I think most people still see nursing homes, assisted-living facilities and memory-care homes as just that: places people go to die. For people with that mindset, the residents of those facilities are expendable, having enjoyed life for 70, 80, 90 years, their lives already almost over.
That’s why politicians like Dan Patrick, the lieutenant governor of Texas, can get away with insisting that “there are more important things than living.”
“I don’t want to die,” Patrick recently said on Fox News. “Nobody wants to die but man we gotta take some risks and get back in the game and get this country back up and running.”
I wonder how Patrick would feel if he were in an assisted living facility, isolated from his family and afraid. Would he be so callous about his life or those of the staff who come to work each day at great personal risk? Has he spent much time with people who live and work in nursing homes or memory-care facilities?

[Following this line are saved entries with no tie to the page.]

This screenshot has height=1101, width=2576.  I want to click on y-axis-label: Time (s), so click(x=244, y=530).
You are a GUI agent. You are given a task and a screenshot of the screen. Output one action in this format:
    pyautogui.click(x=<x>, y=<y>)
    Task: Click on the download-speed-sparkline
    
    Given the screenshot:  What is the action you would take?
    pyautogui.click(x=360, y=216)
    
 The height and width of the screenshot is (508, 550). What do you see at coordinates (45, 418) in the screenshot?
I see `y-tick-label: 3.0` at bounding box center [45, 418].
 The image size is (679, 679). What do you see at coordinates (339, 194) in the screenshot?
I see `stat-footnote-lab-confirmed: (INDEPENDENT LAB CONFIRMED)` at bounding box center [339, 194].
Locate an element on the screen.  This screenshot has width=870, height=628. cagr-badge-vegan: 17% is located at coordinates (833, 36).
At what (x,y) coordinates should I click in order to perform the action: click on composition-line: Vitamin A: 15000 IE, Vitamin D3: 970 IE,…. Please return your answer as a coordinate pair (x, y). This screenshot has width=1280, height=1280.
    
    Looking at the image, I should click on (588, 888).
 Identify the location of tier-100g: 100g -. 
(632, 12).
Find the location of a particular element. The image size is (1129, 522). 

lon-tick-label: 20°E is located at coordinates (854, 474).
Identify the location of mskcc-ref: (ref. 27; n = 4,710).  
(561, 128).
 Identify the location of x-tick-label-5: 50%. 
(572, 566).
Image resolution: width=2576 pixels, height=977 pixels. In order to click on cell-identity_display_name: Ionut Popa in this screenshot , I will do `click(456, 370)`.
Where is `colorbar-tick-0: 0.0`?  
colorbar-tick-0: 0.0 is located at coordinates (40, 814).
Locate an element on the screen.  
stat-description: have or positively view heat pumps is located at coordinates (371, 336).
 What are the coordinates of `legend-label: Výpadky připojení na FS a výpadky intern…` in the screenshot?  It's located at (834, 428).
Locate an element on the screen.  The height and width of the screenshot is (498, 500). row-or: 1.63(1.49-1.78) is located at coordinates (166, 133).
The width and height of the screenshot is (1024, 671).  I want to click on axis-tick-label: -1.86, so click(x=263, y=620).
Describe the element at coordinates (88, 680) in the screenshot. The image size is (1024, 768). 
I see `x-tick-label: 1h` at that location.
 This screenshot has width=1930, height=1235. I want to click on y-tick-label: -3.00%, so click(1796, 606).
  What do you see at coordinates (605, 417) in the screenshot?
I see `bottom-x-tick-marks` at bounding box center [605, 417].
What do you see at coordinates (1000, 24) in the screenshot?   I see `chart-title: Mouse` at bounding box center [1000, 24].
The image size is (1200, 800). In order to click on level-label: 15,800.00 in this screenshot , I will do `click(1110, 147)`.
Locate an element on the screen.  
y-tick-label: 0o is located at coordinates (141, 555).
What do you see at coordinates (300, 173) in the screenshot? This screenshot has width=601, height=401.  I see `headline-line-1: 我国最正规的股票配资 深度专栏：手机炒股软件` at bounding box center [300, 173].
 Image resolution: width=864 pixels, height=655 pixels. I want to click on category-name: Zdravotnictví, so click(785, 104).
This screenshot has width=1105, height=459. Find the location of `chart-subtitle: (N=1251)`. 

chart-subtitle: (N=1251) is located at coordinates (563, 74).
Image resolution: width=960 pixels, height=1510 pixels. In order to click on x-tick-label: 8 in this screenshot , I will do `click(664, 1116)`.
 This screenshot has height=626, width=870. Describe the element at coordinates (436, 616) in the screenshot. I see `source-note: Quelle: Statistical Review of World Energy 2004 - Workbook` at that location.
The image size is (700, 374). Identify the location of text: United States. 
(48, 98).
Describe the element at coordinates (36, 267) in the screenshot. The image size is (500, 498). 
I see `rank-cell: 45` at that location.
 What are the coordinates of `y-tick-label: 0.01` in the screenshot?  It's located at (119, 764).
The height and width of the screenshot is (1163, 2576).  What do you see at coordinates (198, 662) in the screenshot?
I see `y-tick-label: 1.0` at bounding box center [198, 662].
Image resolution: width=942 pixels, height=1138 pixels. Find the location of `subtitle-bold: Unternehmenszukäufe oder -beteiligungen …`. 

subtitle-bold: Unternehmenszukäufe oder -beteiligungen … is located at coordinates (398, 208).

During my brief visit to that memory-care facility in Princeton, I did not see people waiting to die. I saw men and women trying to enjoy each and every day. Talking with friends, having their hair done in a salon, eating meals amid quiet chatter.
As I drove home that afternoon, I remember feeling relieved that my worst nightmares about memory-care were unwarranted. Even if I were to reach a stage of Alzheimer’s where my family could no longer care for me, I felt better knowing that there were caring places for me to go to live.
I’m certain that life in that memory-care home in Princeton is no longer so pleasant. Outside visitors are banned (except in end-of-life situations). Outside trips and entertainment are on hold. Meal time for residents is staggered because it can be challenging (if not possible) to persuade people living with dementia to follow social distancing rules.
No one knows where the coronavirus will take us or what, exactly, our society will look like if a vaccine is found. Will long-term care facilities like nursing and memory-care homes continue to evolve toward more pleasant places, or will they slip back to the warehouse facilities I remember from my younger days?
Will this virus help us to remember and cherish our humanity, or will we be so driven by economic factors that we will be desensitized to the inherent value our seniors and other differently abled individuals hold? As I face the degenerative disease that is Alzheimer’s, I desperately hope for empathy but fear that we are being pushed toward less compassion. I hope I’m wrong.
Phil Gutis is a former New York Times reporter and current Being Patient senior reporter who was diagnosed with early onset Alzheimer’s. This article is part of the PHIL’S JOURNAL series, in which Phil chronicles his experience living with Alzheimer’s.